# Material for this exercise
§ §

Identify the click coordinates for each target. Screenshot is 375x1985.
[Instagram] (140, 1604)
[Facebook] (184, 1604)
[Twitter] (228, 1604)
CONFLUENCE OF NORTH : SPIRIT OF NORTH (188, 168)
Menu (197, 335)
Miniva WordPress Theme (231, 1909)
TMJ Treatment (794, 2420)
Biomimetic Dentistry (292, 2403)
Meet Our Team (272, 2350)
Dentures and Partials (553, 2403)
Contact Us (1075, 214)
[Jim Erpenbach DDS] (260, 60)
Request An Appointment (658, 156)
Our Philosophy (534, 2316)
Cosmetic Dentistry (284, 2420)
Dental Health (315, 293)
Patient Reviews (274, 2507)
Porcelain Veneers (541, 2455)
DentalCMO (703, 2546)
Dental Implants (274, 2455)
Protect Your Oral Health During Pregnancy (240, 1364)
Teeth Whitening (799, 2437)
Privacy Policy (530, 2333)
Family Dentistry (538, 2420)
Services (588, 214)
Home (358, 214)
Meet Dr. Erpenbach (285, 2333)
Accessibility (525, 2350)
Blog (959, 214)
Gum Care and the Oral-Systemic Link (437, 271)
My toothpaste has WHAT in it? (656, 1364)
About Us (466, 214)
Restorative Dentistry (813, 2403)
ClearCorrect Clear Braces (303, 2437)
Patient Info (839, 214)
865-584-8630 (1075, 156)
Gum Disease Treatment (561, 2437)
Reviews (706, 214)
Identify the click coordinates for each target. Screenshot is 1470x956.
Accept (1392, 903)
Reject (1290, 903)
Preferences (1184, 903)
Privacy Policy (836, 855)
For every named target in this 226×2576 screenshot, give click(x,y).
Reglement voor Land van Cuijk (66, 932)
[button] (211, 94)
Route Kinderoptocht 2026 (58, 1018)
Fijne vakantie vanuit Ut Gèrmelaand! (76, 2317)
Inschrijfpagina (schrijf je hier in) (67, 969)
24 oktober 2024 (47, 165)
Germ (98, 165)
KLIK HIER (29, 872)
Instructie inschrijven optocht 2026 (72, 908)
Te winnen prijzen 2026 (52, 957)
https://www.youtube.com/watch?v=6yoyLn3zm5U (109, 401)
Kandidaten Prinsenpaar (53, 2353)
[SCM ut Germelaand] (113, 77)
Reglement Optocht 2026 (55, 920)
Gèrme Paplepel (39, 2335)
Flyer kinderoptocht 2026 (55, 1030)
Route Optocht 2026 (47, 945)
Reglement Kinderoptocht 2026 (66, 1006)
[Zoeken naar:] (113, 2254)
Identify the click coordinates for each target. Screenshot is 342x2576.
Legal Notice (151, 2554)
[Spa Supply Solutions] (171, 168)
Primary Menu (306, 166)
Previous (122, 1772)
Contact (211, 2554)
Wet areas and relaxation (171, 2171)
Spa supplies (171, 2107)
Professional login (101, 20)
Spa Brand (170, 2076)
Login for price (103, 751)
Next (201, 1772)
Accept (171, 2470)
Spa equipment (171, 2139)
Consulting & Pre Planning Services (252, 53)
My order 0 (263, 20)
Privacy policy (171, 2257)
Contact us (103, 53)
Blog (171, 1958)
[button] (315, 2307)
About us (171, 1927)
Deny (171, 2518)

§ §

# Task description
Lines from the start of the records through the one containing "[Jim Erpenbach DDS] (260, 60)" are what should be retyped, exactly and in full, both ends included.

# Expected answer
Identify the click coordinates for each target. Screenshot is 375x1985.
[Instagram] (140, 1604)
[Facebook] (184, 1604)
[Twitter] (228, 1604)
CONFLUENCE OF NORTH : SPIRIT OF NORTH (188, 168)
Menu (197, 335)
Miniva WordPress Theme (231, 1909)
TMJ Treatment (794, 2420)
Biomimetic Dentistry (292, 2403)
Meet Our Team (272, 2350)
Dentures and Partials (553, 2403)
Contact Us (1075, 214)
[Jim Erpenbach DDS] (260, 60)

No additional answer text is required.